The first step communities of care often take is reviving the practices we have lost through our increasing atomization and isolation, and creating counterinstitutions where we can collectively ensure that those useful practices, such as watching each other’s children, visiting each other when sick, bringing meals to the ill or elderly – all functions that more functional communities did as a matter of course – occur. Of course, the real challenge is to go beyond these more limited practices to ensure that elders do not have to be isolated away from the rest of their communities in nursing homes, that all parents can support their families and organize knowing their children are safe and cared for, and to both provide members of our communities who have no or limited access to the formal health care system with health care, both western allopathic and from alternative systems.

The struggle aspect is perhaps most obvious in advocacy, and this is also the place where it is most obvious on how our community struggles link up with potential avenues of struggle inside the workplace. Many groups are particularly vulnerable to mistreatment by the health care system (trans and gender non-conforming people, queer people in general, people with disabilities, people with uncertain immigration status or lacking papers), and often times the presence, even of a layperson, advocating for them can make worlds of difference in the care they receive. An effort to organize ourselves to make sure no vulnerable person has to go into a hospital or medical appointment alone, could, as it grows, quickly turn into a campaign to change how both health care institutions treat members of vulnerable groups, and by making strong connections with people working in those institutions, how workers are treated in those institutions. Clearly, a great deal of potential solidarity and expansion of struggles can arise out of these projects.

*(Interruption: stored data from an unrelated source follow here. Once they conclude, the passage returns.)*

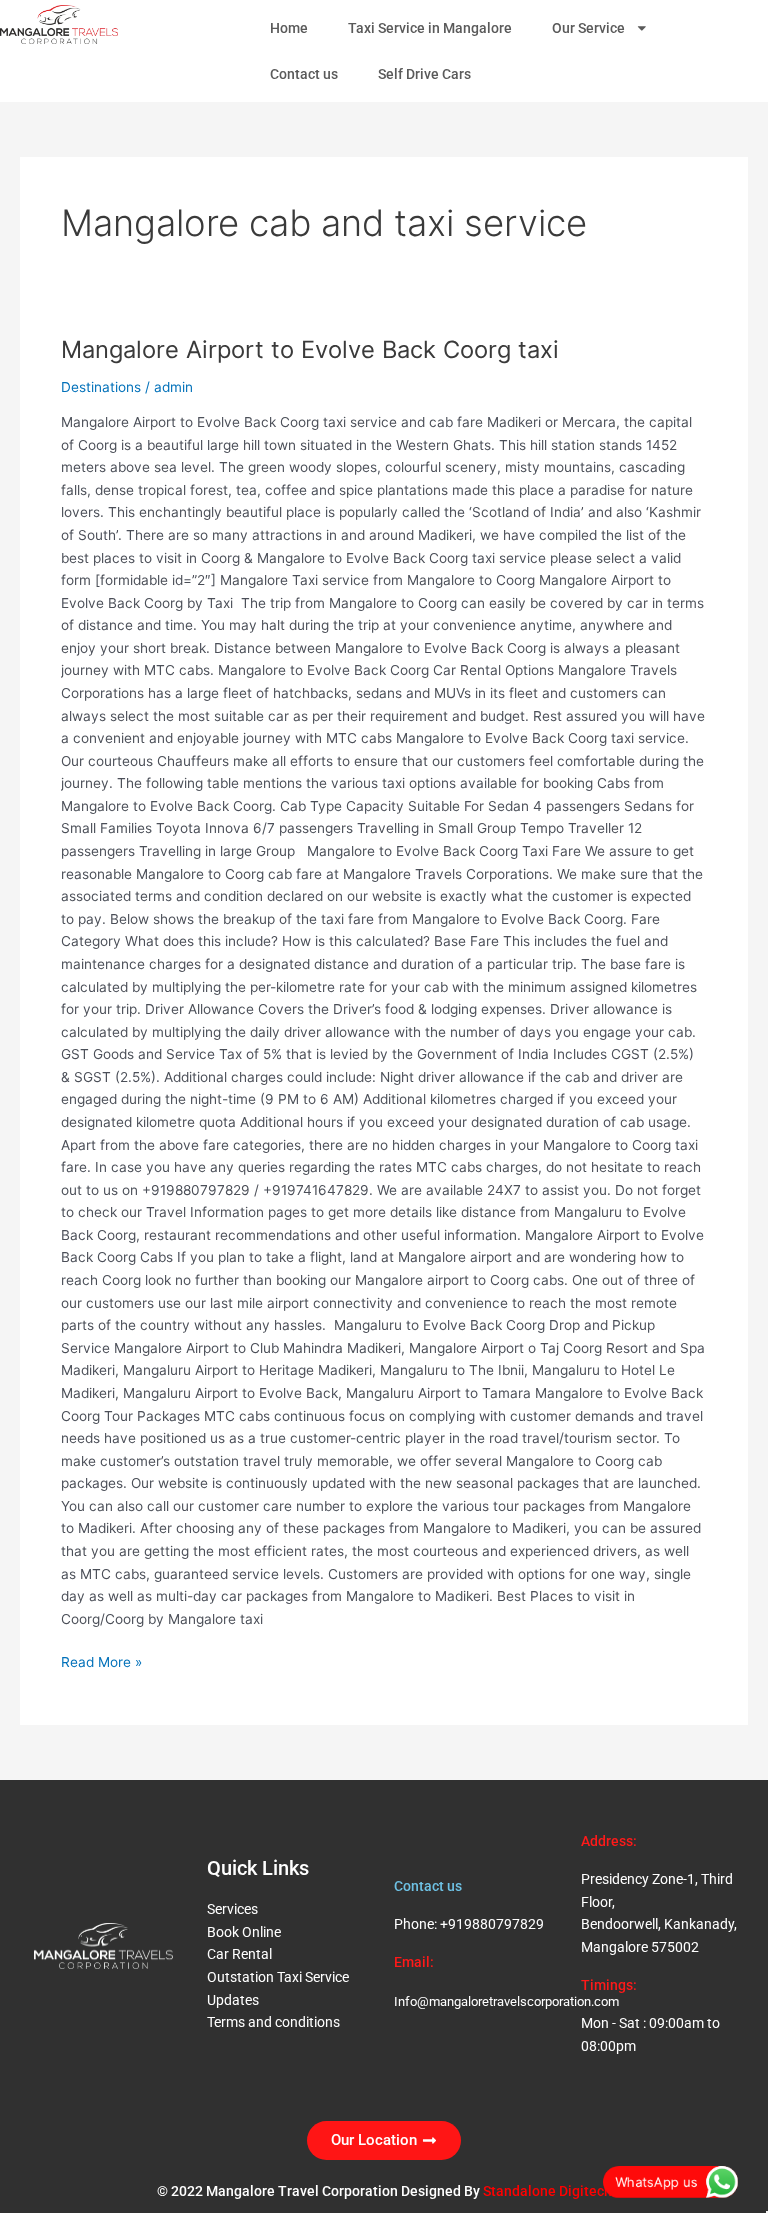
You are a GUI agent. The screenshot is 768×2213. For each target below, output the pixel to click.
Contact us (304, 74)
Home (289, 28)
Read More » (101, 1660)
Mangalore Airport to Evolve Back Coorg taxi (310, 349)
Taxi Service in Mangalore (430, 28)
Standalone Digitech (547, 2191)
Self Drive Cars (424, 74)
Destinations (101, 387)
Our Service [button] (588, 28)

I’ll hopefully have more formed thoughts on this by the time I finish my much longer reflection piece, but, many of us whose path into formal, waged health care work grows out of our desire to have more caregiving skills to give back to our community and in an attempt to get paid while we develop those skills eventually work our way on to health care roles in our work lives that require extensive education and training and have the corresponding high levels of debt. While these often give us a lot of skills and knowledge to put at the service of our communities, we end up limited to supply those skills in alienated ways. The do-gooder option state capitalism presents us with are non-profit community clinics that exist to serve underserved communities, but are in no way controlled by those communities. Not only do our high debt loads force us into working long hours, but, legal concerns with the licensing system can often make us wary of participating in counterinstitutions. While there is a lot that lay community members can do, if we truly wish for our communities of care to expand to the point that they destabilize the isolation and atomization of the reproduction of daily life in our society, we need to be able to offer more than dedicated lay people and short workshops.